Inoltre è necessario che le valide e puntuali prescrizioni indicate nei processi autorizzativi siano costantemente verificate nell’applicazione, per evitare che siano silenziosamente disattese. Riguardo poi alla possibilità di utilizzo del CSS presso i cementifici, come previsto dal Ministero dell’ambiente con decreto 14 febbraio 2013, n.22, la ditta Colacem di Galatina oggi non può usufruire di detta opportunità, perché priva di autorizzazione, pur avendone nel 2010 avanzato richiesta alla Provincia di riattivazione del coincenerimento di CDR (combustibile derivato da rifiuti). Questo decreto però apre le porte ad un utilizzo più facile dei rifiuti presso i cementifici ed altri impianti industriali, in quanto, con una modifica apportata al decreto legislativo 152/2006 (Norme in materia ambientale), il rifiuto secco CDR, diventato CSS (combustibile solido secondario), prima di competenza regionale, passa di competenza statale.
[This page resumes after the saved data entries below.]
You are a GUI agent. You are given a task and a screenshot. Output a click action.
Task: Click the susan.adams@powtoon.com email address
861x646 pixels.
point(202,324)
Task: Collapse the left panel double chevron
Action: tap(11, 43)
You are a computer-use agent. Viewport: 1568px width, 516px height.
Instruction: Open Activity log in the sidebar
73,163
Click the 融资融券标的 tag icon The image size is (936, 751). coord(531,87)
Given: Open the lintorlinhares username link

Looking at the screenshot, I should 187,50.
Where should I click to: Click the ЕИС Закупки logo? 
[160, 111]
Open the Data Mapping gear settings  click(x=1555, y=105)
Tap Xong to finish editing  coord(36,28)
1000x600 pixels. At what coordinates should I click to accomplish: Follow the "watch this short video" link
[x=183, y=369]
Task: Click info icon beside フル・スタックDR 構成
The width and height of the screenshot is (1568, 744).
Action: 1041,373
Il Governo, con i provvedimenti adottati, ha manifestato chiaramente la volontà di andare nella direzione di un uso diffuso del CSS, apportando come giustificazione la necessità di fare fronte all’emergenza rifiuti. Emergenza che non è da escludere in Puglia, visto che la raccolta differenziata si attesta ancora intorno al 20%, le discariche di rifiuti sul territorio salentino sono a capacità molto limitata, gli impianti di compostaggio sono una chimera. Continuando così, le porte per un utilizzo del CSS presso il cementifico di Galatina potrebbero aprirsi facilmente e a nulla servirà il mandato affidato dal Consiglio regionale alla Giunta di impedire la co-combustione in detto impianto. E’ urgente allora che gli Enti preposti alla vigilanza ambientale accertino se l’impianto di Cavallino, adibito oggi alla produzione del CDR e domani a quella del CSS, è dotato di certificazione di qualità ambientale conforme alla normativa tecnica “UNI En 15359”, visto che il derivato dai rifiuti deve rispettare determinati parametri, riconosciuti strategici per importanza ambientale, tecnologica e prestazionale. Come pure è urgente verificare, ai fini della tutela dell’ambiente e della salute, se i processi lavorativi e di abbattimento delle emissioni dell’impianto “Colacem” rispondono alle decisioni 2013/163/UE inerenti le migliori tecniche disponibili (BAT) per il cemento, ai sensi della direttiva 2010/75/UE del Parlamento europeo e del Consiglio relativa alle emissioni industriali, considerato che i cementifici, pur essendo impianti industriali altamente inquinanti, con o senza l’uso dei rifiuti come combustibile, godono per le emissioni di limiti di legge più permissivi e soggetti a deroghe.